Quando o assunto vira bola aérea, o tom de Fabrício muda de novo. O 0 a 0 na Arena Condá inclui um gol anulado de cabeça de Kaique Kenji, em lance em que o zagueiro desvia para o atacante completar, em posição de impedimento por detalhe. O lance resume a frustração do defensor com o próprio desempenho ofensivo.

“É uma coisa que me incomoda, porque falando a nível pessoal, eleva a confiança. Já estamos entrando no oitavo mês e nenhum gol no ano”, admite. A seca contrasta com a temporada anterior, em que o zagueiro decide jogos justamente nesse fundamento e transforma a bola parada em arma pesada do Cruzeiro.
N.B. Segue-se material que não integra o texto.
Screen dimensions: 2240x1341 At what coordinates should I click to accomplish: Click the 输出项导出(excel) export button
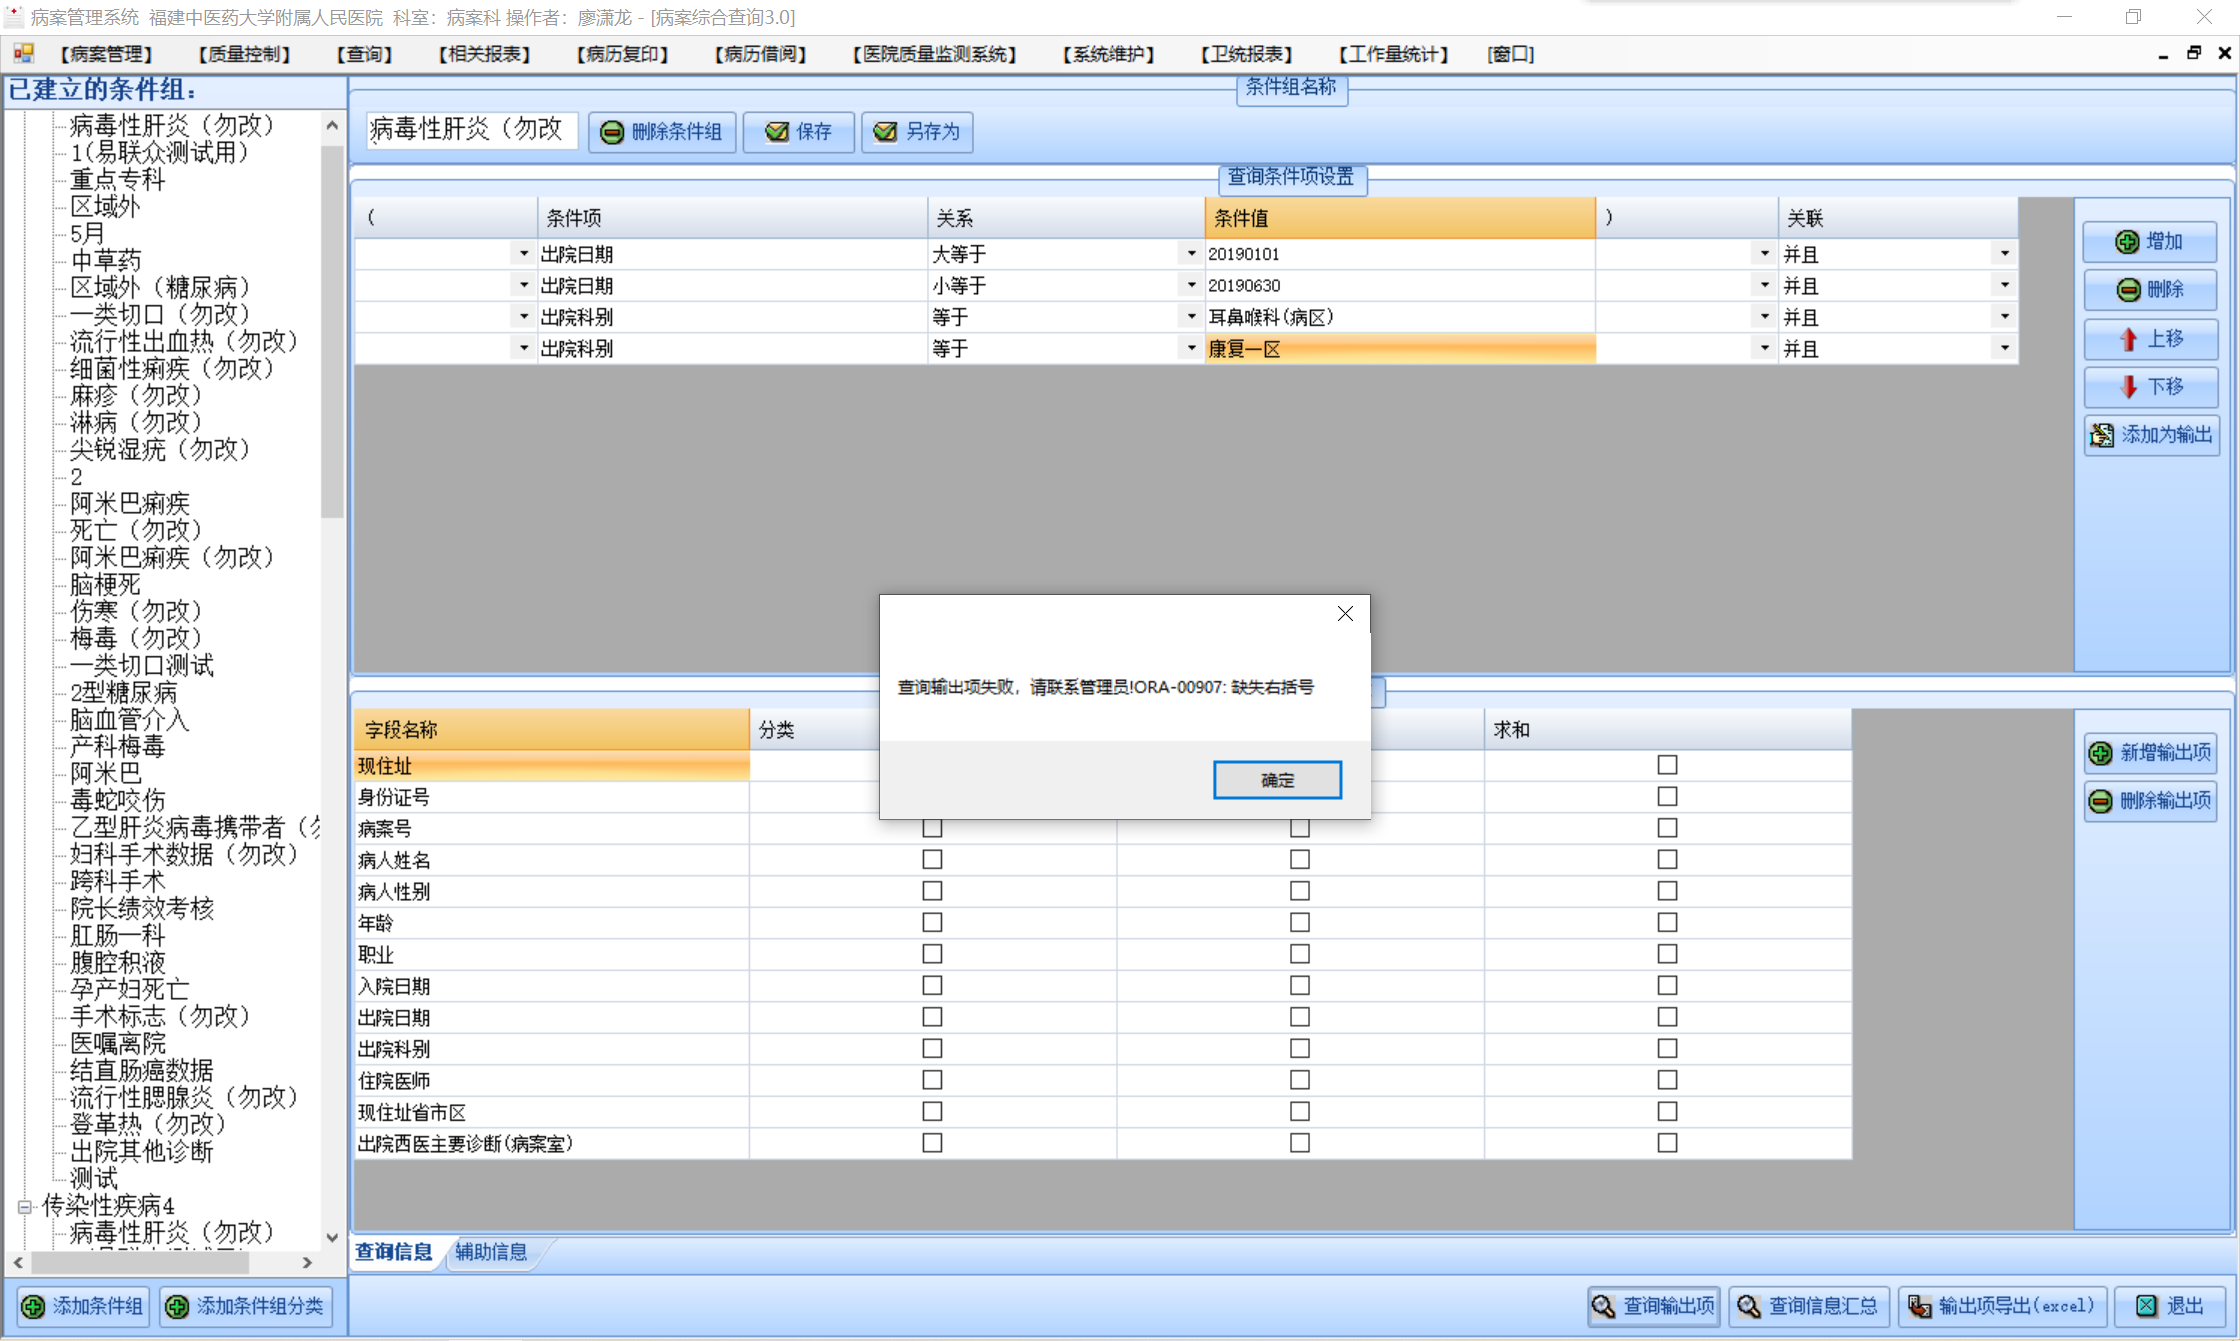click(2001, 1306)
O incômodo individual se mistura à análise coletiva. “Isso diz muito sobre a nossa bola parada. É uma coisa que nós cobramos muito, o Mister nos cobra muito essa agressividade”, conta. A comissão técnica de Artur Jorge intensifica os treinos específicos na Toca da Raposa II, em busca de recuperar eficiência tanto na defesa quanto no ataque.

Mesmo com a crítica, Fabrício enxerga evolução. “A gente vem tendo um aproveitamento um pouco melhor. Antes, eu nem encostava na bola. Hoje, já consigo encostar. O Kenji teve uma oportunidade que, por detalhe, estava impedido. A gente vem trabalhando para aperfeiçoar defensiva e ofensivamente”, diz.

O zagueiro cita, como ferida aberta, a derrota recente para o Botafogo, decidida em gol de cabeça em pleno Mineirão. “Perdemos em casa para o Botafogo com um gol de cabeça. Isso dói, porque, no ano passado, foi uma arma muito boa. A gente não sofria e acabava sendo letal nessas bolas. Mas tudo é trabalho, as coisas vão acontecer”, completa.

Decisão aberta, R$ 4 milhões em jogo e pressão no Mineirão

O palco muda agora para Belo Horizonte, mas a margem de erro permanece estreita. A volta das oitavas, no Mineirão, coloca em disputa vaga nas quartas e uma premiação de R$ 4 milhões. Em caso de novo empate, a classificação sai nos pênaltis, o que eleva ainda mais a carga emocional da noite.

Fabrício evita qualquer discurso de favoritismo. “Eu acho que a decisão está aberta. Agora a gente conta com o apoio do nosso torcedor. É corrigir os erros que a gente cometeu aqui hoje que a gente não conseguiu fazer o gol e ir para essa decisão diante da nossa torcida”, resume.

O Cruzeiro leva como trunfo a consistência defensiva recente e a energia do Mineirão, mas chega pressionado por um calendário apertado, um elenco no limite físico e a necessidade urgente de recuperar a bola parada como arma. Para Jonathan Jesus, a partida se desenha como mais um teste de fogo na consolidação como titular.

Se a classificação vier, além do alívio esportivo e financeiro, o clube ganha fôlego para sustentar o projeto de renovação do elenco e potencializar jovens como Jonathan e Kaique Kenji. Se a vaga escapar, a análise de Fabrício sobre gramado, desgaste e bolas aéreas tende a alimentar um debate mais amplo sobre estrutura, preparação física e caminhos táticos do time para o restante da temporada.